That Ameren Missouri wants more money from its customers is no surprise. In the past four years, the utility — with permission from the state Public Service Commission — has raised its rates 36 percent, at a cost to ratepayers of $810 million.
Ameren Missouri, which supplies electricity throughout most of eastern Missouri, has yet another rate increase request pending before the PSC. It would raise rates another 15 percent, creating $375 million in new revenue.
Not all of these increases are bad. The utility needs to comply with new environmental regulations so that it pollutes the air we breathe less than it has in the past. It needs to become more reliable. It deserves to make a reasonable profit, as determined by the PSC.
But now Ameren, in its ceaseless quest for more money, is looking for help not just from the PSC, but also from the state Legislature.
Senate Bill 759 is the latest example of the company's overreach. Consumers have caught on. Lawmakers should, too.
The bill would allow Ameren to charge ratepayers somewhere between $40 million and $100 million for expenses incurred in obtaining an early site permit for a second nuclear reactor at its Callaway County plant.
Under current law, Ameren could get that money back once Callaway II starts producing power. But, in all likelihood, Ameren will never build Callaway II. It wants the money back anyway.
Last week, University of Vermont researcher Mark Cooper, one of the nation's foremost experts on nuclear power, published the latest of many reports indicating that nuclear power in the United States is going nowhere. Because of high costs, safety concerns following the Fukushima, Japan, tsunami disaster last year and market alternatives, particularly natural gas, no new market for nuclear power exists in the United States.

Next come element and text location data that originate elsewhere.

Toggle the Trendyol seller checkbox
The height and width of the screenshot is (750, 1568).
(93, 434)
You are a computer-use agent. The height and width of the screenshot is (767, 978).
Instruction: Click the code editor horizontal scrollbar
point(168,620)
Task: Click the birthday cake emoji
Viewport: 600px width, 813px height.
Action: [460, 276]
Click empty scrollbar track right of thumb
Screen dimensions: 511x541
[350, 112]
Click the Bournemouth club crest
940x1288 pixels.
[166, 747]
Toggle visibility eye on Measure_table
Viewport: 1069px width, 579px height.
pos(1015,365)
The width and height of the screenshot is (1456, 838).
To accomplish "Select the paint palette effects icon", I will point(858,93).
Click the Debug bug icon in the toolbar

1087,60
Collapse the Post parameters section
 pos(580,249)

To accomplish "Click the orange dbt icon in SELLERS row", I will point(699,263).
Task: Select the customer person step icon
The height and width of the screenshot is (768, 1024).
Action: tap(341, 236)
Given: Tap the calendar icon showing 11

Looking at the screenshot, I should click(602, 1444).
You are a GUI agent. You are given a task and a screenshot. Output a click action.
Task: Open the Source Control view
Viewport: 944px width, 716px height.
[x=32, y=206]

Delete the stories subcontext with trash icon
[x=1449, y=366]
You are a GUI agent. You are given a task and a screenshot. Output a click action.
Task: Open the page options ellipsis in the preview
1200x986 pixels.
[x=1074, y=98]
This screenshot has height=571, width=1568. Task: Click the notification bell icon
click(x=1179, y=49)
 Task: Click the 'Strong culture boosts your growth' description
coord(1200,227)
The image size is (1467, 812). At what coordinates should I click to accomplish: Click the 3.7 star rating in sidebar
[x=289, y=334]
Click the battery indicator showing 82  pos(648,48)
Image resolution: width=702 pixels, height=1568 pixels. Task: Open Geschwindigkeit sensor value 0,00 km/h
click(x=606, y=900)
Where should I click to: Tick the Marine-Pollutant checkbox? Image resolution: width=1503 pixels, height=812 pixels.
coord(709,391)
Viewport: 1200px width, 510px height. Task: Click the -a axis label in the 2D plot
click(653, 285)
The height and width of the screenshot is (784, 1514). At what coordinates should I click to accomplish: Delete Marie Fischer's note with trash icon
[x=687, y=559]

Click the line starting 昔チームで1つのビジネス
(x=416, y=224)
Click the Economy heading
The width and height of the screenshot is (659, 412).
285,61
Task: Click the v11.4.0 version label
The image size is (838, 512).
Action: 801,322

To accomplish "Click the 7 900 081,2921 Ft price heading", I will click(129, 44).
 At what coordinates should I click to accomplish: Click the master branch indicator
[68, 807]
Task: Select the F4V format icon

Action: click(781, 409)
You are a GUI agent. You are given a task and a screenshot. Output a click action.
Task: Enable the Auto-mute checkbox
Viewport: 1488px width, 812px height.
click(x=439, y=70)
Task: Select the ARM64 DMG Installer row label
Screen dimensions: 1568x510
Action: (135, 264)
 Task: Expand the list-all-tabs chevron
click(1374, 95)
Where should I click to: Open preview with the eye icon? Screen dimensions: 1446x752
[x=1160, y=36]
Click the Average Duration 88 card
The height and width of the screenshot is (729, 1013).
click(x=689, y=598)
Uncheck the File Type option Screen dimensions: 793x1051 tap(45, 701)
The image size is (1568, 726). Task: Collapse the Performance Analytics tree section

Utility executives tend to dismiss researchers like Mr. Cooper. But at a speech in Chicago last week, the recently retired CEO of the top nuclear-energy reliant utility company in the country said nuclear power in the United States is on its deathbed.
"I'm the nuclear guy," said John Rowe, formerly of Exelon Corp. "It just isn't economic, and it's not economic within a foreseeable time frame."
Warren Wood, Ameren's vice president of legislative affairs, insists that nuclear is viable, despite the evidence to the contrary.
He's either being intentionally coy or just plain wrong. Lawmakers need to look at the facts. Ameren has had great success in the last decade in getting the PSC to approve rate increases. But it always wants more. Now it wants more faster.
SB 759, in effect, also would allow Ameren to speed up the rate-making process, turning what is usually a 10- to 11-month process into one that is closer to seven months.
Ameren claims that Missouri's regulatory lag is out of whack with national norms. But the Edison Electric Institute, an industry group to which Ameren belongs, reports that for decades, the consistent national average for rate cases has been 10 months. Last year, the institute said, the average time was 9.62 months.
It would be one thing if Ameren were destitute. But the utility last year did well enough that it granted its CEO, Tom Voss, a 20 percent raise, bringing his 2011 salary and benefits package to $5.7 million.
A 20 percent raise is pretty good. You might even say it's enough.